A partir de la muerte de Néstor Kirchner en Octubre de 2010, emergió con mayor densidad lo que Beatriz Sarlo llamó como la «superestructura cultural» del kirchnerismo, esto es: el grupo de intelectuales de Carta Abierta, que dotó de consistencia argumental y verbal el discurso de Cristina Kirchner, con el concepto de «clima destituyente» para enunciar a quienes buscaban desde ciertas fracciones concentradas del sector agropecuario y de los medios de comunicación provocar una desestabilización del gobierno, así como el programa de la Televisión Pública 678, que constituía un elemento innovador en ese entonces. Estos dos elementos, entre otros, como el aparato publicitario que comenzó a desplegarse a través del Futbol para Todos, comenzaron a configurar de forma consistente aquello que la oposición política a este gobierno denomina de forma despectiva como un «relato». En este sentido, resulta preciso señalar que toda experiencia política transformadora precisa de un «relato», de una interpretación de los acontecimientos que provea de densidad a las decisiones políticas y a la intervención de sus actores en el espacio público, así como tenga una función ordenadora para el reconocimiento de las disputas políticas pasadas y presentes. El problema quizás, sería cuando ese relato se torna una máscara infranqueable que comienza a resultar un límite para la posibilidad de reconocer las mutaciones en las expresiones de la sociedad de la cual se aspira a ejercer su representación. En cierta medida, la necesidad del kirchnerismo de sostener una fidelidad a los principios enunciados en ese relato, de reactivar de forma constante la épica fundacional, lo obliga a sobreactuar posiciones que de cara a la sociedad en su conjunto tienen un efecto contraproducente. Centra su discurso, como se ha dicho, en mantener viva la llama de la pasión militante de los propios y olvida hablar hacia sectores sociales más amplios sobre los cuales se requiere otro tipo de interpelación, más propia de la gestión pública y la eficiencia administrativa que de las grandes gestas de la política.

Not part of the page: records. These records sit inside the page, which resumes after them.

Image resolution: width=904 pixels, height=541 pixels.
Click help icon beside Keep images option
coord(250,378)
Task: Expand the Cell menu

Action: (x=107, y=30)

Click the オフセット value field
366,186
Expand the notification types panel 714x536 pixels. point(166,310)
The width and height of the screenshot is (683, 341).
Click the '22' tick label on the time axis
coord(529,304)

Finalmente, podemos señalar el interés de la nueva propuesta desplegada a nivel presidencial por Cristina Kirchner a partir de las inundaciones producidas en Abril de 2013 en La Plata. La campaña se llamaba «La Patria es el Otro», y fue reforzada a nivel retórico y en imágenes en el acto de conmemoración de los 10 años del kirchnerismo celebrado este 25 de Mayo en la Plaza de Mayo. En la medida en que el gobierno logre realizar un reconocimiento mayor de los opositores y los críticos, concibiéndolos como adversarios y no como enemigos -como ha denominado Chantal Mouffe: el paso del «antagonismo» al «agonismo»- se habrá producido un paso importante para reducir uno de los abusos del kirchnerismo que le resulta más perjudicial para su propio proyecto político de cara a las exigencias de la sociedad argentina: la polarización exagerada, la reducción de la pluralidad interna y el sectarismo que sobrevienen de forma necesaria de ella.
Ariel Goldstein. Sociólogo (Universidad de Buenos Aires). Instituto de Estudios de América Latina y el Caribe (Iealc).